Deterministic enterprise benchmark for IT Service Management (ITSM) agents.
The environment is designed for reproducible evaluation of multi-step operational workflows across incident handling, SLA updates, problem management, and incident-knowledge linking.

## Why This Repository

Most enterprise agent benchmarks suffer from hidden transitions, non-deterministic scoring, and weak alignment between objectives and backend state.

This repository addresses those gaps with:

- A canonical SQL seed and a fixed 181-task manifest.
- Deterministic transition and grading logic.
- Typed action/observation/reward contracts.
- End-to-end reproducibility from server start to metrics plots.

## Key Features

- 181 deterministic ITSM tasks.
- Four task families: incident, incident_sla, problem, incident_knowledge.
- Dense reward shaping with explicit components.
- Family-specific deterministic graders with bounded scores.
- OpenEnv-compatible HTTP surface: health, reset, step, state, web/docs.
- Baseline inference script with structured START/STEP/END logs.
- Reproducible analytics artifacts and dashboard generation.

## Benchmark Snapshot

| Metric | Value |
|---|---:|
| Total tasks | 181 |
| Success rate (baseline) | 100.0% |
| Avg steps per episode | 3.000 |
| Avg return per episode | 1.467 |
| Avg terminal reward | 0.651 |

Task-family composition:

| Family | Count |
|---|---:|
| incident | 100 |
| incident_sla | 26 |
| problem | 10 |
| incident_knowledge | 45 |

## Repository Structure

```text
.
├── itsm_openenv_benchmark/ # Canonical package
│ ├── models.py # Typed contracts
│ ├── client.py # OpenEnv client
│ ├── environment.py # Canonical environment export
│ └── env/
│ ├── core.py # Transition + reward logic
│ ├── loaders.py # Task/SQL loading
│ └── graders/ # Deterministic family graders
├── server/
│ ├── app.py # FastAPI service
│ └── env/ # Compatibility wrappers for legacy imports
├── itsm/dbs/ # SQL seeds (canonical + historical snapshots)
├── assets/ # Metrics artifacts
├── scripts/generate_metrics_plot.py # Plot + summary generator
├── inference.py # Full benchmark inference runner
├── sample-inference.py # Single-task sample runner
├── tasks.jsonl # Canonical task manifest
├── openenv.yaml # Benchmark metadata
└── README.md
```

Design note: root-level compatibility modules are intentionally retained for OpenEnv deployment compatibility while canonical logic now lives under itsm_openenv_benchmark.

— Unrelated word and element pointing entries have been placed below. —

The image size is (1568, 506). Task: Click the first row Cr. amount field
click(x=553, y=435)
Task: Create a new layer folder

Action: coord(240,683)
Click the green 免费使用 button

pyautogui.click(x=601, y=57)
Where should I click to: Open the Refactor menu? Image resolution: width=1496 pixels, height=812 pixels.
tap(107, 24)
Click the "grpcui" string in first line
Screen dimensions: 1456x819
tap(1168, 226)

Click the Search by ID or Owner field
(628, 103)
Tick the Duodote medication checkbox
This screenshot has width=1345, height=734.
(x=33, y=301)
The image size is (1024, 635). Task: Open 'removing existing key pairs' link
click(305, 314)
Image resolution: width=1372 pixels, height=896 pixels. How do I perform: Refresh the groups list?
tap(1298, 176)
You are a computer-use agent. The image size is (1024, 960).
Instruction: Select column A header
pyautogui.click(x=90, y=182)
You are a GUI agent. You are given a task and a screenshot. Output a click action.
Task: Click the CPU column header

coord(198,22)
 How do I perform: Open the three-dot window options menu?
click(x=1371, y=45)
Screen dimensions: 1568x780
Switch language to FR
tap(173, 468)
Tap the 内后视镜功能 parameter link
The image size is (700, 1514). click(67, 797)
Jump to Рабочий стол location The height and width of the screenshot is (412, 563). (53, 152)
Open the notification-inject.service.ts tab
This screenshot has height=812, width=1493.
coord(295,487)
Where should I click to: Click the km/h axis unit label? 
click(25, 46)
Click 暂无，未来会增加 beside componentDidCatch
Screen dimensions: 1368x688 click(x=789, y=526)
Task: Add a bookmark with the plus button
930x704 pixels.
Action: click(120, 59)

Architecture details: docs/architecture.md

## Installation

### Prerequisites

- Python 3.11+
- uv (recommended)
- Docker (optional)

### Option A: Local

```bash
uv venv
source .venv/bin/activate
uv pip install -r requirements.txt

# Optional: developer tooling (tests, lint, notebook extras)
uv pip install -e '.[dev]'
```

### Option B: Docker

```bash
docker build -t itsm-openenv -f server/Dockerfile .
docker run --rm -p 8000:8000 itsm-openenv
```

## Quickstart

Start the server locally:

```bash
uv run uvicorn server.app:app --host 0.0.0.0 --port 8000
```

Health check:

```bash
curl -s http://localhost:8000/health
```

Reset one task:

```bash
curl -s -X POST http://localhost:8000/reset \
-H "Content-Type: application/json" \
-d '{"task_id":"ITSM-001"}'
```

Take one step:

```bash
curl -s -X POST http://localhost:8000/step \
-H "Content-Type: application/json" \
-d '{"action_type":"query","target_id":"ITSM-001","payload":{}}'
```

## API Contract

### Endpoints

- GET /health
- POST /reset
- POST /step
- GET /state
- GET /web
- GET /docs

### Typed Models

- ITSMAction: action envelope with action_type, target_id, payload, reasoning.
- ITSMObservation: task metadata, snapshots, allowed actions, progress signals.
- ITSMReward: total reward + decomposed components.
- ITSMInfo: completion, grader score, violations, state delta.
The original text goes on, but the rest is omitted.